# 依頼:
リビング中心の住まいについての文章を、最後の文のあとから引き取って続けてください。

スマホが手放せないのは子どもだけでなく、大人も同じです。親子がそれぞれ自分のスマホを眺めながら会話をしている姿が「普通」の光景になってきました。家族がリビングでバラバラなことをしていても、一緒にいることで連帯感・一体感を感じるということもあるようです。これも時代を象徴しているのかもしれません。

リビング中心の住まいになることのメリット

先述した2006年からのトレンドで、リビングに勉強机を置く家庭が増えています。自室にこもって学習すると、子どもは遊びの誘惑に負けてしまいがちですが、親が見ているという緊張感から、集中して勉強に取り組むようです。わからないところを教えてあげれば、そこからコミュニケーションになりますし、子どもの成績アップになるなら大きなメリットと言えるでしょう。

そうなると、子ども部屋は寝るだけになるため、家財の一部を収納するためのスペースに利用することもできます。このほか、リビングに可動式ロフトを設置すればさらに収納力がアップし、縦空間の活用にもつながります。

(保存済みの記録)

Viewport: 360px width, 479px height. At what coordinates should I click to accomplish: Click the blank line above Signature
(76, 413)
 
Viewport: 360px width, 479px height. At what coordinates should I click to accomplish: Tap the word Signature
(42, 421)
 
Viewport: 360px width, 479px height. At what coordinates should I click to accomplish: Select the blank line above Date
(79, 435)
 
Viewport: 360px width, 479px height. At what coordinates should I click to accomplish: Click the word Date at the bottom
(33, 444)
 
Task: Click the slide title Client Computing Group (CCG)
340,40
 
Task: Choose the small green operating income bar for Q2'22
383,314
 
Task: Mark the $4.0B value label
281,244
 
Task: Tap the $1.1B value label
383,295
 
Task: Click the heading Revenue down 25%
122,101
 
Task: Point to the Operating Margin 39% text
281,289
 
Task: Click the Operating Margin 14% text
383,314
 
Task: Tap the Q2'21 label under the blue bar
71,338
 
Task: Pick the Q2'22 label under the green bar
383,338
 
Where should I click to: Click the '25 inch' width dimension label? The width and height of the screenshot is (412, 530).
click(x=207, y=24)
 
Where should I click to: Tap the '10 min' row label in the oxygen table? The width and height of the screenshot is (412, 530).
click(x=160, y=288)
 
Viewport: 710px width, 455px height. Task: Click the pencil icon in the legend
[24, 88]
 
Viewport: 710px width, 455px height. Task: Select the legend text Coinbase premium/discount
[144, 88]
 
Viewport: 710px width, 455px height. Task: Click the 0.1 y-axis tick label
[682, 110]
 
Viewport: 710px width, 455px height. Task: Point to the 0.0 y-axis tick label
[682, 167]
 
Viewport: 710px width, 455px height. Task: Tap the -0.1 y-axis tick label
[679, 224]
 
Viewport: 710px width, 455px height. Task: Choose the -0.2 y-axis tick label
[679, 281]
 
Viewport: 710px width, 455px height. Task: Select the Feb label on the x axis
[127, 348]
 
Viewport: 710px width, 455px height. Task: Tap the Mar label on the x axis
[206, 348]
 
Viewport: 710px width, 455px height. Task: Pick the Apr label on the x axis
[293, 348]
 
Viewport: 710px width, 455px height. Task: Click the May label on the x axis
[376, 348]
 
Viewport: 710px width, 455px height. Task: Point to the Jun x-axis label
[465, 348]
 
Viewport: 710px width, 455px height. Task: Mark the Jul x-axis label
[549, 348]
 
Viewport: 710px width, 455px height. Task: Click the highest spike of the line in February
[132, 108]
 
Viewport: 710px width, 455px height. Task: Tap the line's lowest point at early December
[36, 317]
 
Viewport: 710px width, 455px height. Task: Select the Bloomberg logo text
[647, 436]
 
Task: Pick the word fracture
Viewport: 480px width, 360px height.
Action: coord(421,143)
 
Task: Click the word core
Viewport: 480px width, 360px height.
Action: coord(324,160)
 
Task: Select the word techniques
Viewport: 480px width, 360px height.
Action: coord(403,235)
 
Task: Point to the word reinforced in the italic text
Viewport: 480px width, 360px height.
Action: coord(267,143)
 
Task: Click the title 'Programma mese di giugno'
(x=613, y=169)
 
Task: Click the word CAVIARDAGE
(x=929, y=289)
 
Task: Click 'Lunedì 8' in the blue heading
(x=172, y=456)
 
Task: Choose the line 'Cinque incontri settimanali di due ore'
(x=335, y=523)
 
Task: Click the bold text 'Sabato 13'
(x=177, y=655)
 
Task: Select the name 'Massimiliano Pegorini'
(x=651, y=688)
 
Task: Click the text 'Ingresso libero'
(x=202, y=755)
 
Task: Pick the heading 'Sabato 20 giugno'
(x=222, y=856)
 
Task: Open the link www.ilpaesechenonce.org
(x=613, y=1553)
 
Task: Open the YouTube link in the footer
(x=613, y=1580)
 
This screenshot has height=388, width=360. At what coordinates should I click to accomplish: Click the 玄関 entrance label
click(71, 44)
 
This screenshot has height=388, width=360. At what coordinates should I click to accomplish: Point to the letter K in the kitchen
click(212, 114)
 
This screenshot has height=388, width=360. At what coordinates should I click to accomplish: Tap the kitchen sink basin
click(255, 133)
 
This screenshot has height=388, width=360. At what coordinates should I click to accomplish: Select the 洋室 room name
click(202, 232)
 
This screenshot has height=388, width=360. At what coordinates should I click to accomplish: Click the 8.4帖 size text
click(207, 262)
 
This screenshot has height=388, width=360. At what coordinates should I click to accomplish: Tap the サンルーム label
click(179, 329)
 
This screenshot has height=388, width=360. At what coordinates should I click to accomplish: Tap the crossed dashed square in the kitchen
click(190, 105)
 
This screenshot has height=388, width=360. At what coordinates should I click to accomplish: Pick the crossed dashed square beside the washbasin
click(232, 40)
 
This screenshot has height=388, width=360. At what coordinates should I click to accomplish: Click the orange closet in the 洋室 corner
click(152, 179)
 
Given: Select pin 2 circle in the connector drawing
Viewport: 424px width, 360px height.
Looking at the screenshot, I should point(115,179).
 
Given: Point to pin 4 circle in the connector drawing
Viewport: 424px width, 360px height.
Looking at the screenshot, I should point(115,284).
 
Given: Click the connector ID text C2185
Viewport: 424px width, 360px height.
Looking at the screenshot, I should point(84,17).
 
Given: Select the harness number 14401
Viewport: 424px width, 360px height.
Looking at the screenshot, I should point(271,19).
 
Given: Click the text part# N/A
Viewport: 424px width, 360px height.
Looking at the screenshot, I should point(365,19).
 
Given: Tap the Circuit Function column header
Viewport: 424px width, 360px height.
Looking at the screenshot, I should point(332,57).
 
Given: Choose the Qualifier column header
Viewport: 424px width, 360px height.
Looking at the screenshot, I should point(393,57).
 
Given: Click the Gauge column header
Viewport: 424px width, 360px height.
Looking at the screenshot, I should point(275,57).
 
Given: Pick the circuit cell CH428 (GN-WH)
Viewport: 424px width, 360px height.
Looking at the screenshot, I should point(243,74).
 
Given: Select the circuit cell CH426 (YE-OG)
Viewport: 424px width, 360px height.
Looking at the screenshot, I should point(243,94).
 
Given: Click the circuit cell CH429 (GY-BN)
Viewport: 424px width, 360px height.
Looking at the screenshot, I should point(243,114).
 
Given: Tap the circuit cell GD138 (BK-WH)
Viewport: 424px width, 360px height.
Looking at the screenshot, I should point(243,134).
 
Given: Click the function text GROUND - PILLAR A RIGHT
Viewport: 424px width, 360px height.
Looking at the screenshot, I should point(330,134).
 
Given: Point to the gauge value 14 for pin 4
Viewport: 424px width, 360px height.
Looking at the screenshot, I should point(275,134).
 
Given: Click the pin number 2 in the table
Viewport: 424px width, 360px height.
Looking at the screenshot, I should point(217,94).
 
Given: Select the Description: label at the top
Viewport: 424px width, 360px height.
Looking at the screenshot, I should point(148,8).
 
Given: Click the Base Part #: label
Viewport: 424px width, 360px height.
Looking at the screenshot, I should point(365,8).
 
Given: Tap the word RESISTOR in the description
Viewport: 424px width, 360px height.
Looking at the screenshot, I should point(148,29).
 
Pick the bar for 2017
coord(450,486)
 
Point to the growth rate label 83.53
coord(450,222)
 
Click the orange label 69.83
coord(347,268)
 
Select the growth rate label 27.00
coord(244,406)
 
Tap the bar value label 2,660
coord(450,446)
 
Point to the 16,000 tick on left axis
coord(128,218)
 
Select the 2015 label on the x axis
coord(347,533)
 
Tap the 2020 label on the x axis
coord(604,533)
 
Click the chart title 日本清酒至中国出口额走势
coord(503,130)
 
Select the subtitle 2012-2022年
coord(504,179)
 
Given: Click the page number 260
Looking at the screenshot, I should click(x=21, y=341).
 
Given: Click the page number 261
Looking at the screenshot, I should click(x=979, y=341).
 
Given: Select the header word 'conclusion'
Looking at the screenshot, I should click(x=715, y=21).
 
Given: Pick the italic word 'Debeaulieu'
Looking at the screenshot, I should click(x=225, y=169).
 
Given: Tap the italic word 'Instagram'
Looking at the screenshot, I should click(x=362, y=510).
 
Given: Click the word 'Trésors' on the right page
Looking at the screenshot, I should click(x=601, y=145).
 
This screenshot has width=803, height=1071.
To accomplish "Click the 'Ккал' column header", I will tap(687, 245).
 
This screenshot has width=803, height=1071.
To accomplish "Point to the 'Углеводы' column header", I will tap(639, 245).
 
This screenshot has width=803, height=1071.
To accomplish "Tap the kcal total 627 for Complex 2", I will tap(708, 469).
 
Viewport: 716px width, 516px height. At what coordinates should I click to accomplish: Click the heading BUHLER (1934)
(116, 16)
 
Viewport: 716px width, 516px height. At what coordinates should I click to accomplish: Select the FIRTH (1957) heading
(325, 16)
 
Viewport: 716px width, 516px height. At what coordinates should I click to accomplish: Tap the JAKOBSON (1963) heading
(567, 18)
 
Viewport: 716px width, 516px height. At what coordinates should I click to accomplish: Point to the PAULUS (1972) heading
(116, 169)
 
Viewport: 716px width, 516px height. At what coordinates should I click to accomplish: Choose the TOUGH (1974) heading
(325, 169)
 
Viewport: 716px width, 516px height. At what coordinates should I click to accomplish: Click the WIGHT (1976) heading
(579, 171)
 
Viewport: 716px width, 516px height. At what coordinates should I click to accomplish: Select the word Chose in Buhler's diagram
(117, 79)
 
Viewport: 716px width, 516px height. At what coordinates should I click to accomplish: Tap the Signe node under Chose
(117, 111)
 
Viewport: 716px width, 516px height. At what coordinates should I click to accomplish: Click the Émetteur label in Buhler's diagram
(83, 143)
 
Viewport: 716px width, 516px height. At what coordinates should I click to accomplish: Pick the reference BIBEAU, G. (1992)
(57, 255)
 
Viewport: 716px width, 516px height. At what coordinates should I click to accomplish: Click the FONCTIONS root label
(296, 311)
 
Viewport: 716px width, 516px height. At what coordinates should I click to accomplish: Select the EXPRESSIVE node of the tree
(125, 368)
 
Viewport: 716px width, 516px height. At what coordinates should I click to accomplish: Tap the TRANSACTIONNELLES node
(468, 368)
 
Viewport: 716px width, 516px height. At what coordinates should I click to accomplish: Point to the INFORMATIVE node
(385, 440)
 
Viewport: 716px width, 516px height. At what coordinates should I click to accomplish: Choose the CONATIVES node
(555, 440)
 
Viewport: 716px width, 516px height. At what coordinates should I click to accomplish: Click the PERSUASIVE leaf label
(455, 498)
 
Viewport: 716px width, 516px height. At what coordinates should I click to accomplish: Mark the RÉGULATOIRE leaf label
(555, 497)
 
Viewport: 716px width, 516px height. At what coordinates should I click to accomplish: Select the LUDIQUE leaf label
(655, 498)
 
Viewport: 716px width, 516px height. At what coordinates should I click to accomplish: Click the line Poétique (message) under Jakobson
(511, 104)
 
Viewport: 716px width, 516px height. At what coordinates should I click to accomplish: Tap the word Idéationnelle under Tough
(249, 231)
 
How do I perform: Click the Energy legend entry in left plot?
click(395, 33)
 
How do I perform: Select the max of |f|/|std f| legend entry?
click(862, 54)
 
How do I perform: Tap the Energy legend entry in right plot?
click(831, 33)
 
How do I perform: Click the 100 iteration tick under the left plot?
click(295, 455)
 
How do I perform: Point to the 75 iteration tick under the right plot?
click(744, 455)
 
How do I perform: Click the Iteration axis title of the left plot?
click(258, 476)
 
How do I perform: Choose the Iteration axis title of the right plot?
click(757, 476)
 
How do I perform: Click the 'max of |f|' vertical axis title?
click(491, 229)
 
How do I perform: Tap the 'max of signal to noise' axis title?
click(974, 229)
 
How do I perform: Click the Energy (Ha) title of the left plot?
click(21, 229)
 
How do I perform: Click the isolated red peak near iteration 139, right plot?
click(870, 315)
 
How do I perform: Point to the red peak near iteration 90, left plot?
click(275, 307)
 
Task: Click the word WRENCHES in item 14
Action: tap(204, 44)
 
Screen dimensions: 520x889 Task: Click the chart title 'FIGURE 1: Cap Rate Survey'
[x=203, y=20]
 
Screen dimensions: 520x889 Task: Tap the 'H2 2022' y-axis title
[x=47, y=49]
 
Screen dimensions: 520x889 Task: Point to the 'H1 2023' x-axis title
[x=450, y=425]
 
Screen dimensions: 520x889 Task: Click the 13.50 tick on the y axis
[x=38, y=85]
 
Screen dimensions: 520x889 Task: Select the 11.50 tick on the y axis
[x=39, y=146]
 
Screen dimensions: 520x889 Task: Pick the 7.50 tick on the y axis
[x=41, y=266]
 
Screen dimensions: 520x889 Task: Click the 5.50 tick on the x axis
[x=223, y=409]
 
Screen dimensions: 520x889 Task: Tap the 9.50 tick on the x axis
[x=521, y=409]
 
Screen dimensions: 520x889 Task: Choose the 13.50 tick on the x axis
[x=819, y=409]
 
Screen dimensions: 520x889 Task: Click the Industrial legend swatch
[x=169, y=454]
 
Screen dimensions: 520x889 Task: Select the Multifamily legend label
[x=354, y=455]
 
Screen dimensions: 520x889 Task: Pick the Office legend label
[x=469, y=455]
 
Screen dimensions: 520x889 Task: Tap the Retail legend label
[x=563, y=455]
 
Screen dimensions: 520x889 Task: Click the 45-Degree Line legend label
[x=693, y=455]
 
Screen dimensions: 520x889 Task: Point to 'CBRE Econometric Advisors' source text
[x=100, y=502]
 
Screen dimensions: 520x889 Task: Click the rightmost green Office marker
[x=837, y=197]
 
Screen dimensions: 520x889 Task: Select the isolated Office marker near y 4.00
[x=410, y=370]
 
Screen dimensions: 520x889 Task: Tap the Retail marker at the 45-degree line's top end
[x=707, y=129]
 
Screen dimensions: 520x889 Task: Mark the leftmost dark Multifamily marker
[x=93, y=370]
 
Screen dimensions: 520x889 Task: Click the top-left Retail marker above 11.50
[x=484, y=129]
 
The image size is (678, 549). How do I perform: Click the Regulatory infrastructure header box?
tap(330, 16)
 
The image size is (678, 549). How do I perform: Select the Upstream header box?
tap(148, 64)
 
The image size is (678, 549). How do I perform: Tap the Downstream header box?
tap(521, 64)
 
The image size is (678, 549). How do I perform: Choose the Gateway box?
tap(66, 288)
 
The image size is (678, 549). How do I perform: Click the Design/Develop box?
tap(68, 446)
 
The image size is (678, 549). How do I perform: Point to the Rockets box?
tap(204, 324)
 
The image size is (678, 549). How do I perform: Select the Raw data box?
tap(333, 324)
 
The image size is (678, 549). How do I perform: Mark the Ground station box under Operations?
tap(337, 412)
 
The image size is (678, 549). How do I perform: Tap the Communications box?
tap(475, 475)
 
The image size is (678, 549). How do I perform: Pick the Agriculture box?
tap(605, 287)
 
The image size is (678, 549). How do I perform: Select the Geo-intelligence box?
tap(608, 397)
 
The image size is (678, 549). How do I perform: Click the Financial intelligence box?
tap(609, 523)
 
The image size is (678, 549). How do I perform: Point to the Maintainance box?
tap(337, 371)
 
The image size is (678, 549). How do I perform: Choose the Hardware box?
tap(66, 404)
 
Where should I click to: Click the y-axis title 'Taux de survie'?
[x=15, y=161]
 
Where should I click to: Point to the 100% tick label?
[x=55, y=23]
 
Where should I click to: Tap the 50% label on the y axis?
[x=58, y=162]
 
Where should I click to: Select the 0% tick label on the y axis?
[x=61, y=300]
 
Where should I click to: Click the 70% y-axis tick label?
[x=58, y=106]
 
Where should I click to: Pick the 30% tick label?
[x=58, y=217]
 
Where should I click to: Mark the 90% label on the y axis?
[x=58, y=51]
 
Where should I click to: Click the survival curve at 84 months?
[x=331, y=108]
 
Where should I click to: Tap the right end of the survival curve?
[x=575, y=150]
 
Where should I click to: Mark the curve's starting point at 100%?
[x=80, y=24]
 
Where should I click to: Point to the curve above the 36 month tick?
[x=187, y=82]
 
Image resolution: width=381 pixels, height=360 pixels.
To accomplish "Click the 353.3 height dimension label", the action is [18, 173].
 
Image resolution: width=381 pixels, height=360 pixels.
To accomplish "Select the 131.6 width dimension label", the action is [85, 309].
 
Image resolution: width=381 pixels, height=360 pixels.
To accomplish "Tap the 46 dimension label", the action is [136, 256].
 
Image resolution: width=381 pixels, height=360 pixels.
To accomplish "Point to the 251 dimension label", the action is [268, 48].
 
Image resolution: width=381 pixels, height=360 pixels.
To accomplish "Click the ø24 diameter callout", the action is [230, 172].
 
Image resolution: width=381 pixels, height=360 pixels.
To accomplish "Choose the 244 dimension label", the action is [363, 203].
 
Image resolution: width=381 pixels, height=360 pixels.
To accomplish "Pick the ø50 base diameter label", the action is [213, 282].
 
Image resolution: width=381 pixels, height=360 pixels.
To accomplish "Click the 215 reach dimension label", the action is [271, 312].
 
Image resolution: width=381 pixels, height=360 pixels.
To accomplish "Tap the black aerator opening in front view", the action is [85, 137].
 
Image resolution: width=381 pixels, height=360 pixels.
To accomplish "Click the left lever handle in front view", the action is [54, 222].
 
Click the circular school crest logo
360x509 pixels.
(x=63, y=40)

# 回答:
こうした「リビ充」を支援するため、リビングに置くことを前提とした学習用デスクやベッド付きの0.5~2畳の子ども小屋、ポケットベース(基地空間)などの後付けパーツも続々と販売されています。これらは使い方も多様で、創意工夫をこらすことができるほか、子どもの発育段階に応じて使い分けることも可能なので、限られたスペースの有効活用につながります。

リビングが広い間取りの部屋は、日本人の新しいライフスタイルを反映した人気の物件となりそうです。